Clinton, like Sanders, courts middle-class voters with appeals to concerns about the ever-rising cost of college education. But she nixes his idea of free tuition for public colleges and universities on a simple principle: “Frankly Donald Trump should pay for his own kids to go to college,” she said, to big applause.

Overall, the tone of the presentation was geared to linking the prospect of a future Clinton presidency with the previous Clinton presidency, with precious few mentions of President Obama. Both Bill and Hillary sought to reclaim the narrative of her ill-fated health care reform effort in 1994.

“You know they called it Hillarycare before they called it Obamacare,” she quipped. She defended the plan as sound and defeated by opposition from insurance and pharmaceutical companies. “They spent a lot of money (to fight the plan) as they tend to do whenever I’m around,” she said. Bill Clinton also raised the 1994 effort in his opening remarks: “We had a really good plan, we just didn’t have the 60 votes in the Senate.”
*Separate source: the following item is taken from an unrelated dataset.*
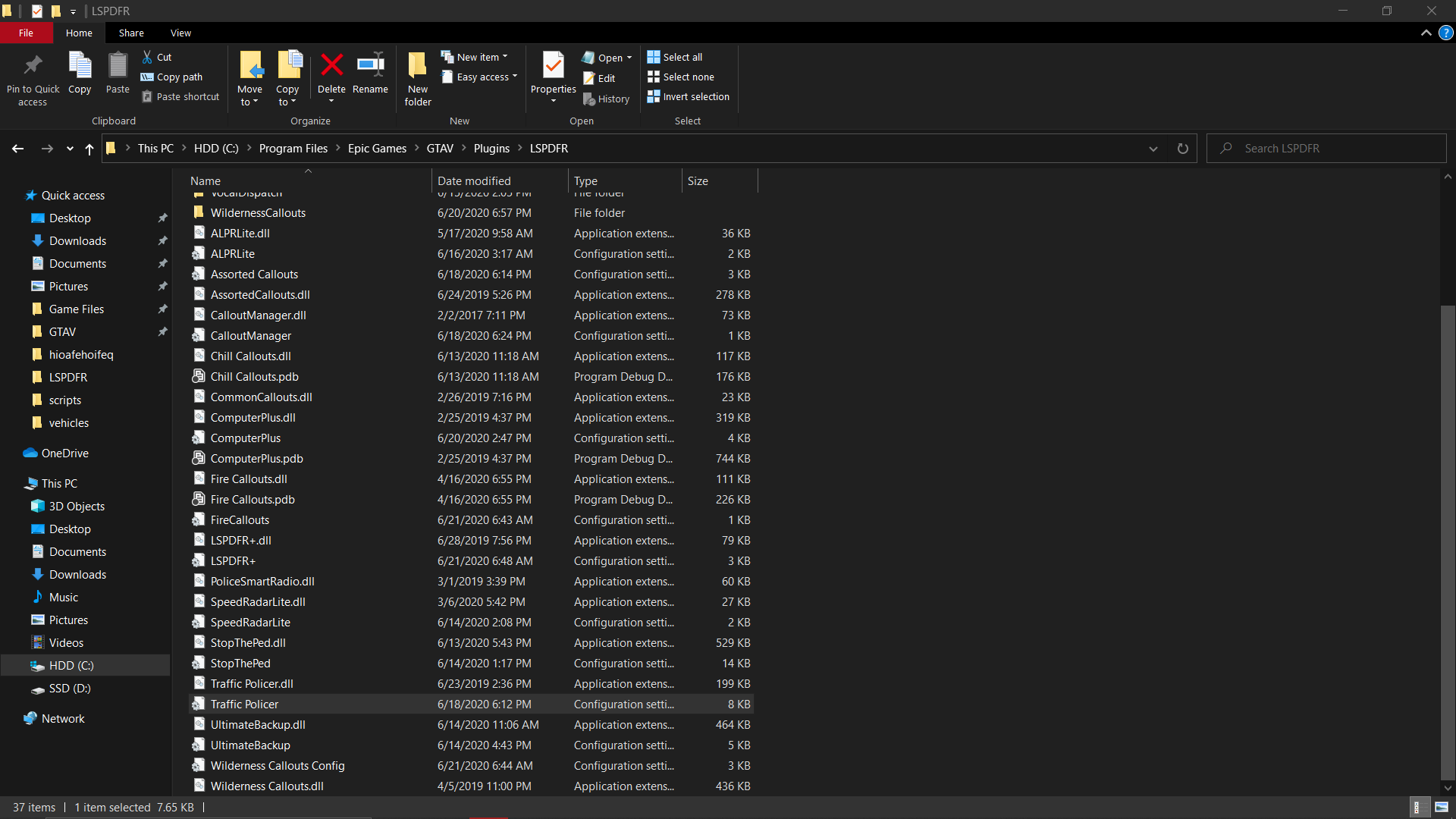Click Pin to Quick access icon
Viewport: 1456px width, 819px height.
tap(33, 67)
Chelsea Clinton took the microphone before either of her parents. The pregnant former first daughter, who also has a 10-month-old daughter, couldn’t help but add the human touch. “This is the first election I will vote in as a mom,” she said.
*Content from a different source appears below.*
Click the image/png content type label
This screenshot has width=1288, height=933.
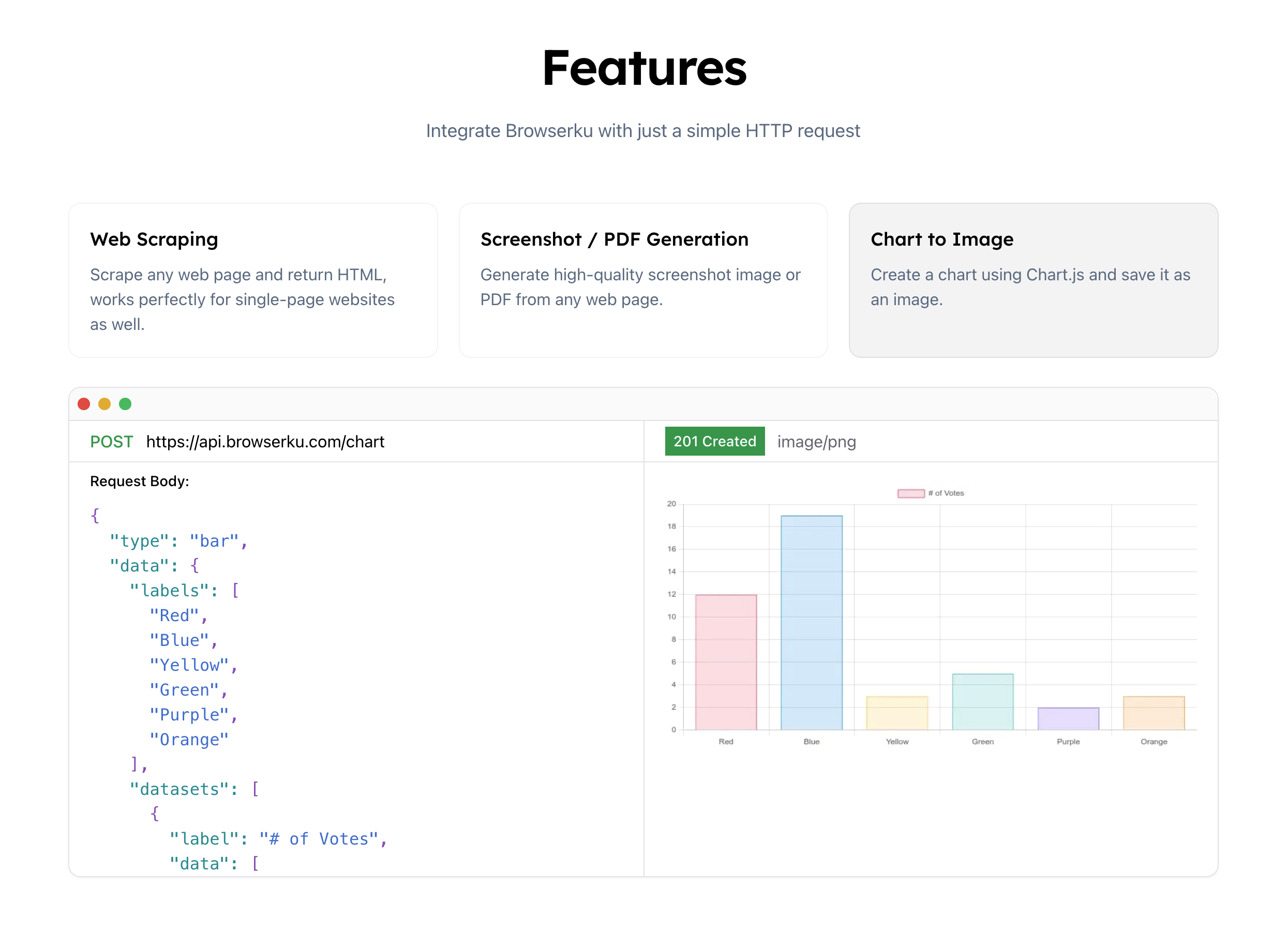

Hillary Clinton naturally hit upon hot-button topics for women — from equal pay to support for Planned Parenthood and reproductive rights — but didn’t belabor her appeal to the distaff side. More than anything else, Clinton sought to position herself as a “fighter.” She left the stage and dove into the crowd as Rachel Platten’s feminist anthem “This Is My Fight Song” blared overhead.